■ **DATA SUPPLIED**:
────────────────────────────────────────
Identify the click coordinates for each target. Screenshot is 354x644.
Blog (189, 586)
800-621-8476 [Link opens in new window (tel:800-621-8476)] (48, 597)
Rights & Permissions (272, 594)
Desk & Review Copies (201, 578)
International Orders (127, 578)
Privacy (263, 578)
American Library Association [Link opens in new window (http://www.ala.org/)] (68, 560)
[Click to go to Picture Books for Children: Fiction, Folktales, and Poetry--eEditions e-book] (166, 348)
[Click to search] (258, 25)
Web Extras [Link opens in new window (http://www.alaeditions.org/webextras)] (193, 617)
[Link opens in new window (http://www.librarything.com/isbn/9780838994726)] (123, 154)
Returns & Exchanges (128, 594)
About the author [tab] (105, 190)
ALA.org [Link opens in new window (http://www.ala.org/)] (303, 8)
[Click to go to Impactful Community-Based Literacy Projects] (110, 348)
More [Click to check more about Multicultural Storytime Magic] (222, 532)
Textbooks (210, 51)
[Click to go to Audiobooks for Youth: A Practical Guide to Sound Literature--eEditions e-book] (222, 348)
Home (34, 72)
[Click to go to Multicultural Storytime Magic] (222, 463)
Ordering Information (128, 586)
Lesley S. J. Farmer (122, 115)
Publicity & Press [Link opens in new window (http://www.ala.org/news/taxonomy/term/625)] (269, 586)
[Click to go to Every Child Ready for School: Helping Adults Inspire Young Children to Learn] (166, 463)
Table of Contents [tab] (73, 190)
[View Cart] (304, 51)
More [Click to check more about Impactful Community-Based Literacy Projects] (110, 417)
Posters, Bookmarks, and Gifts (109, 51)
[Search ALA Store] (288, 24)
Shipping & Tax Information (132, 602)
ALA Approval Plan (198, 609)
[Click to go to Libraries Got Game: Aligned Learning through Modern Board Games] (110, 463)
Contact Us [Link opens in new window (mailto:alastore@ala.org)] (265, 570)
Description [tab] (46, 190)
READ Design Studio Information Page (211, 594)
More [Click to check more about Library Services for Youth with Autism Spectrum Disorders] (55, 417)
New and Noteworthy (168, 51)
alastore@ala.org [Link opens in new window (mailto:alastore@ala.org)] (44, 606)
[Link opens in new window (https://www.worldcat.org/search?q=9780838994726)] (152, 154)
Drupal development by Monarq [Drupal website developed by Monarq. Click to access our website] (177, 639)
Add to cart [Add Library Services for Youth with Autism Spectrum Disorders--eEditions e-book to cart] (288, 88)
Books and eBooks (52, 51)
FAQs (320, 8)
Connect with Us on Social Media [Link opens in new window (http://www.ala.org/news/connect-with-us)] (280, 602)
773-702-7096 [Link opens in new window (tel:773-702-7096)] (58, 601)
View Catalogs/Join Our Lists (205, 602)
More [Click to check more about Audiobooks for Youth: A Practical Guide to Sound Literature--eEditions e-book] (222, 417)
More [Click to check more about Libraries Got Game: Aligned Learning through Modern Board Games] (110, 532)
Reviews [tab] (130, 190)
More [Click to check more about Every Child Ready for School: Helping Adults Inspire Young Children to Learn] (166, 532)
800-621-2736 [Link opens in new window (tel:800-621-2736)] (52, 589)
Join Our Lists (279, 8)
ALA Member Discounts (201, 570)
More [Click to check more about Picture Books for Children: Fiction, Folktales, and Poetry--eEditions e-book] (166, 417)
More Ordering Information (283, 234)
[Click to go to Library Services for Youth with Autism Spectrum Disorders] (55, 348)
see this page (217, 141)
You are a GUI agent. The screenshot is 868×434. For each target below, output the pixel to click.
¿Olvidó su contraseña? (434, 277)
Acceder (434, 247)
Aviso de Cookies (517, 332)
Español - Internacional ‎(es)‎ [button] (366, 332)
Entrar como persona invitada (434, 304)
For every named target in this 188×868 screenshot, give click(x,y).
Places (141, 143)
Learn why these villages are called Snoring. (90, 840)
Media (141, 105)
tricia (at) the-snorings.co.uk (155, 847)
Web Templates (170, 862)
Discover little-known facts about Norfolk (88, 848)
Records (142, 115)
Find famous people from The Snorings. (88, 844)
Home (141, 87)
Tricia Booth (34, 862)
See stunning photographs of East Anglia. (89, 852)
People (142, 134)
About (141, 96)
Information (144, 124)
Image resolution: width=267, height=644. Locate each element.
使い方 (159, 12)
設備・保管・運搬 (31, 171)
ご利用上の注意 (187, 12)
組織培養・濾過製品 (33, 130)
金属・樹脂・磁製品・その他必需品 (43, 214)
────────────────────────────────────────
■ **SET TASK**:
Format every line of the records above as a Markdown table with two columns, No. and Line: number each row and leave out blank lines.

■ **RESULT OF THE TASK**:
| No. | Line |
|---|---|
| 1 | Identify the click coordinates for each target. Screenshot is 354x644. |
| 2 | Blog (189, 586) |
| 3 | 800-621-8476 [Link opens in new window (tel:800-621-8476)] (48, 597) |
| 4 | Rights & Permissions (272, 594) |
| 5 | Desk & Review Copies (201, 578) |
| 6 | International Orders (127, 578) |
| 7 | Privacy (263, 578) |
| 8 | American Library Association [Link opens in new window (http://www.ala.org/)] (68, 560) |
| 9 | [Click to go to Picture Books for Children: Fiction, Folktales, and Poetry--eEditions e-book] (166, 348) |
| 10 | [Click to search] (258, 25) |
| 11 | Web Extras [Link opens in new window (http://www.alaeditions.org/webextras)] (193, 617) |
| 12 | [Link opens in new window (http://www.librarything.com/isbn/9780838994726)] (123, 154) |
| 13 | Returns & Exchanges (128, 594) |
| 14 | About the author [tab] (105, 190) |
| 15 | ALA.org [Link opens in new window (http://www.ala.org/)] (303, 8) |
| 16 | [Click to go to Impactful Community-Based Literacy Projects] (110, 348) |
| 17 | More [Click to check more about Multicultural Storytime Magic] (222, 532) |
| 18 | Textbooks (210, 51) |
| 19 | [Click to go to Audiobooks for Youth: A Practical Guide to Sound Literature--eEditions e-book] (222, 348) |
| 20 | Home (34, 72) |
| 21 | [Click to go to Multicultural Storytime Magic] (222, 463) |
| 22 | Ordering Information (128, 586) |
| 23 | Lesley S. J. Farmer (122, 115) |
| 24 | Publicity & Press [Link opens in new window (http://www.ala.org/news/taxonomy/term/625)] (269, 586) |
| 25 | [Click to go to Every Child Ready for School: Helping Adults Inspire Young Children to Learn] (166, 463) |
| 26 | Table of Contents [tab] (73, 190) |
| 27 | [View Cart] (304, 51) |
| 28 | More [Click to check more about Impactful Community-Based Literacy Projects] (110, 417) |
| 29 | Posters, Bookmarks, and Gifts (109, 51) |
| 30 | [Search ALA Store] (288, 24) |
| 31 | Shipping & Tax Information (132, 602) |
| 32 | ALA Approval Plan (198, 609) |
| 33 | [Click to go to Libraries Got Game: Aligned Learning through Modern Board Games] (110, 463) |
| 34 | Contact Us [Link opens in new window (mailto:alastore@ala.org)] (265, 570) |
| 35 | Description [tab] (46, 190) |
| 36 | READ Design Studio Information Page (211, 594) |
| 37 | More [Click to check more about Library Services for Youth with Autism Spectrum Disorders] (55, 417) |
| 38 | New and Noteworthy (168, 51) |
| 39 | alastore@ala.org [Link opens in new window (mailto:alastore@ala.org)] (44, 606) |
| 40 | [Link opens in new window (https://www.worldcat.org/search?q=9780838994726)] (152, 154) |
| 41 | Drupal development by Monarq [Drupal website developed by Monarq. Click to access our website] (177, 639) |
| 42 | Add to cart [Add Library Services for Youth with Autism Spectrum Disorders--eEditions e-book to cart] (288, 88) |
| 43 | Books and eBooks (52, 51) |
| 44 | FAQs (320, 8) |
| 45 | Connect with Us on Social Media [Link opens in new window (http://www.ala.org/news/connect-with-us)] (280, 602) |
| 46 | 773-702-7096 [Link opens in new window (tel:773-702-7096)] (58, 601) |
| 47 | View Catalogs/Join Our Lists (205, 602) |
| 48 | More [Click to check more about Audiobooks for Youth: A Practical Guide to Sound Literature--eEditions e-book] (222, 417) |
| 49 | More [Click to check more about Libraries Got Game: Aligned Learning through Modern Board Games] (110, 532) |
| 50 | Reviews [tab] (130, 190) |
| 51 | More [Click to check more about Every Child Ready for School: Helping Adults Inspire Young Children to Learn] (166, 532) |
| 52 | 800-621-2736 [Link opens in new window (tel:800-621-2736)] (52, 589) |
| 53 | Join Our Lists (279, 8) |
| 54 | ALA Member Discounts (201, 570) |
| 55 | More [Click to check more about Picture Books for Children: Fiction, Folktales, and Poetry--eEditions e-book] (166, 417) |
| 56 | More Ordering Information (283, 234) |
| 57 | [Click to go to Library Services for Youth with Autism Spectrum Disorders] (55, 348) |
| 58 | see this page (217, 141) |
| 59 | You are a GUI agent. The screenshot is 868×434. For each target below, output the pixel to click. |
| 60 | ¿Olvidó su contraseña? (434, 277) |
| 61 | Acceder (434, 247) |
| 62 | Aviso de Cookies (517, 332) |
| 63 | Español - Internacional ‎(es)‎ [button] (366, 332) |
| 64 | Entrar como persona invitada (434, 304) |
| 65 | For every named target in this 188×868 screenshot, give click(x,y). |
| 66 | Places (141, 143) |
| 67 | Learn why these villages are called Snoring. (90, 840) |
| 68 | Media (141, 105) |
| 69 | tricia (at) the-snorings.co.uk (155, 847) |
| 70 | Web Templates (170, 862) |
| 71 | Discover little-known facts about Norfolk (88, 848) |
| 72 | Records (142, 115) |
| 73 | Find famous people from The Snorings. (88, 844) |
| 74 | Home (141, 87) |
| 75 | Tricia Booth (34, 862) |
| 76 | See stunning photographs of East Anglia. (89, 852) |
| 77 | People (142, 134) |
| 78 | About (141, 96) |
| 79 | Information (144, 124) |
| 80 | Image resolution: width=267, height=644. Locate each element. |
| 81 | 使い方 (159, 12) |
| 82 | 設備・保管・運搬 (31, 171) |
| 83 | ご利用上の注意 (187, 12) |
| 84 | 組織培養・濾過製品 (33, 130) |
| 85 | 金属・樹脂・磁製品・その他必需品 (43, 214) |